Play begins to become a game, when you start to add explicit goals to it and rules that are imposed by the system. If I kick the ball through a goal, I get a point and I win (Zero sum). If we work together to get the ball through a series of obstacles, we win (non zero sum). For some this will boil down to competition (with the system or other players) and cooperation. For others, there is much much more to it!.

With my kids, I began to see them turning pure cooperative play into cooperative games as they both matured, individually and together. They would create scenarios such as being a chef and a waiter. They had to work together to get Mummy and Daddy their orders. Whilst it was still very free form, it was starting to have game like elements, rules and goals.

Now of course they play games with each other that are purely competitive as well as playing cooperatively. Either way, it is a joy to watch and try to understand!

Gameful and Playful

In my mind there is also a variation on the Game vs Play conversation. Gameful vs Playful. This is not fully formed in my mind, but from what I have seen there are games that are playful and play that can be gameful. So for example, Minecraft in Creator mode is pure play – it is therefore Playful Play. However, when you start to add game like rules and goals to it (create pac man, or hunger games or even play in the adventure mode) it becomes a Playful Game.

Call of Duty games offer little to no chance to play, they offer a single experience. There are opportunities to do stuff just for fun, but that is forced rather than designed. So Call of Duty is a pure game, a Gameful Game.

Toca Boca create games for children. Some of them have actual goals, create things and do certain things. However they are designed to encourage pure play as well. So for me they represent Gameful Play.

As I say, these are fairly embryonic thoughts!

So a quick summary

  • Play is free form and has no extrinsically imposed goals. It is done for fun or joy.
  • Games add defined goals and rules to play (such as challenges)
  • Toys are objects that can be used in play or games.
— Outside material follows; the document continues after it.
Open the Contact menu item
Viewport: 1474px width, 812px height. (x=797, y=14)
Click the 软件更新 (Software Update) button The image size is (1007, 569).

Games and toys are a subset of play.

  • You play.
  • You play a game.
  • You play with a toy.
  • You play a game with a toy.

Final Thoughts on Playfulness

As a final thought, I wanted to consider playfulness. If play is free form, does not need to adhere to rules and is undertaken just for its own sake, then being playful would require one to submit to those same concepts. To design a system that encourages playfulness you must create an environment that allows people to do things just because they can. You have to create experiences that exist purely for the sake of being novel and enjoyable to the user.

You need to break the rules a little and give the user a chance to do the same.